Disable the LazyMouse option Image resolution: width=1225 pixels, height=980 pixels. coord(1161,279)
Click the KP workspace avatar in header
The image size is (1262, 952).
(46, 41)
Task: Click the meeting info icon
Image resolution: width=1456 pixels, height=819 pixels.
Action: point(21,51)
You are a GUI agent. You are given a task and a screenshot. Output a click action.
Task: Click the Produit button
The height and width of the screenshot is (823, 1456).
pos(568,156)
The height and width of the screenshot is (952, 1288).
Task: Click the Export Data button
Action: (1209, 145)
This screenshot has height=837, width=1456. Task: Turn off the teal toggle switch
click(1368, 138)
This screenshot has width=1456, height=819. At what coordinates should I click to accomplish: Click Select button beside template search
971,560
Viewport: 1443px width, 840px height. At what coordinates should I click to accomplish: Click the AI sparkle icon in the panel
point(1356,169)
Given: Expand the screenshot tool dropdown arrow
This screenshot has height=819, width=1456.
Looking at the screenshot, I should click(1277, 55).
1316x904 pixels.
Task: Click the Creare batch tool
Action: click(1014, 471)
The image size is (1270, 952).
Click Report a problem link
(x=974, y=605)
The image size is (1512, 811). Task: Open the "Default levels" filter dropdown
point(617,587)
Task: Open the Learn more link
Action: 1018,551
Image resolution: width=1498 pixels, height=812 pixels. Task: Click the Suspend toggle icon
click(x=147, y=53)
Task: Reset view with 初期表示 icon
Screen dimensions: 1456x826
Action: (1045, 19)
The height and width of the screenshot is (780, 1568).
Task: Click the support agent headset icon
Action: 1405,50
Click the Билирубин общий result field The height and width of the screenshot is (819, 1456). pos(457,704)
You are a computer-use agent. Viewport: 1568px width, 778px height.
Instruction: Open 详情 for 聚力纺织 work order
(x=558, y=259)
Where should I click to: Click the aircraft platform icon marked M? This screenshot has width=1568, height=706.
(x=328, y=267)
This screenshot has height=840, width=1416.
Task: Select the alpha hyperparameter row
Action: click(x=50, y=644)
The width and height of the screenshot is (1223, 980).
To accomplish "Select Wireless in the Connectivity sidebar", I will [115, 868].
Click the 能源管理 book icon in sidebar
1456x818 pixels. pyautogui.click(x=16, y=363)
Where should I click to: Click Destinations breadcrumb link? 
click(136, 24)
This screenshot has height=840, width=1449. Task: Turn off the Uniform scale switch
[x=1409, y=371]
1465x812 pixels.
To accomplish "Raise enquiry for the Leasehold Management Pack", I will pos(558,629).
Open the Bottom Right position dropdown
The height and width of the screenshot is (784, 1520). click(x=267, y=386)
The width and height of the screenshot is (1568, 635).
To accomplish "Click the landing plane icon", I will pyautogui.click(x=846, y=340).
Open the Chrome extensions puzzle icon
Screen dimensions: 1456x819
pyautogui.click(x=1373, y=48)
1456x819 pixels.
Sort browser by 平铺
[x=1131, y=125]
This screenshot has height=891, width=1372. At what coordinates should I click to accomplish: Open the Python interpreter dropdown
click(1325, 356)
§
# WORK REQUEST
Write out every line of the entries that holds the word "will".

# RESPONSE
To accomplish "Select Wireless in the Connectivity sidebar", I will [115, 868].
To accomplish "Raise enquiry for the Leasehold Management Pack", I will pos(558,629).
To accomplish "Click the landing plane icon", I will pyautogui.click(x=846, y=340).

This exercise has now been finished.